- _WHAT IS BEING ASKED_
Return every line below in which "Beautiful" appears.

───── AVAILABLE DATA ─────

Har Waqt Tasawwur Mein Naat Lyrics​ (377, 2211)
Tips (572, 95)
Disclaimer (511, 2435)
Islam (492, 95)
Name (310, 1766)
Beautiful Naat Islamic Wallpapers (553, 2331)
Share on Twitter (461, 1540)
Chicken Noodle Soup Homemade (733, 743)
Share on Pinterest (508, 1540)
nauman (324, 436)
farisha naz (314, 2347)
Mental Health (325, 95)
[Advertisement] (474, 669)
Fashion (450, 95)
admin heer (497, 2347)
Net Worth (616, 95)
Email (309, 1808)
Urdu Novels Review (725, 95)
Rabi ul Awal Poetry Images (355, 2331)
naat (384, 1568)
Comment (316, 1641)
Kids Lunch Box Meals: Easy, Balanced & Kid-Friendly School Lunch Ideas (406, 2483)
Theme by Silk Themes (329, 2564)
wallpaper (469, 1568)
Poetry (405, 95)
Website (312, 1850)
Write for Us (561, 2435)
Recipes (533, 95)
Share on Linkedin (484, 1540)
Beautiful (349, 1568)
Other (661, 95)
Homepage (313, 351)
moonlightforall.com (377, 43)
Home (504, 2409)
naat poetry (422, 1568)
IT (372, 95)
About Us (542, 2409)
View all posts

─────

- _WRITTEN RESPONSE_
Beautiful Naat Islamic Wallpapers (553, 2331)
Beautiful (349, 1568)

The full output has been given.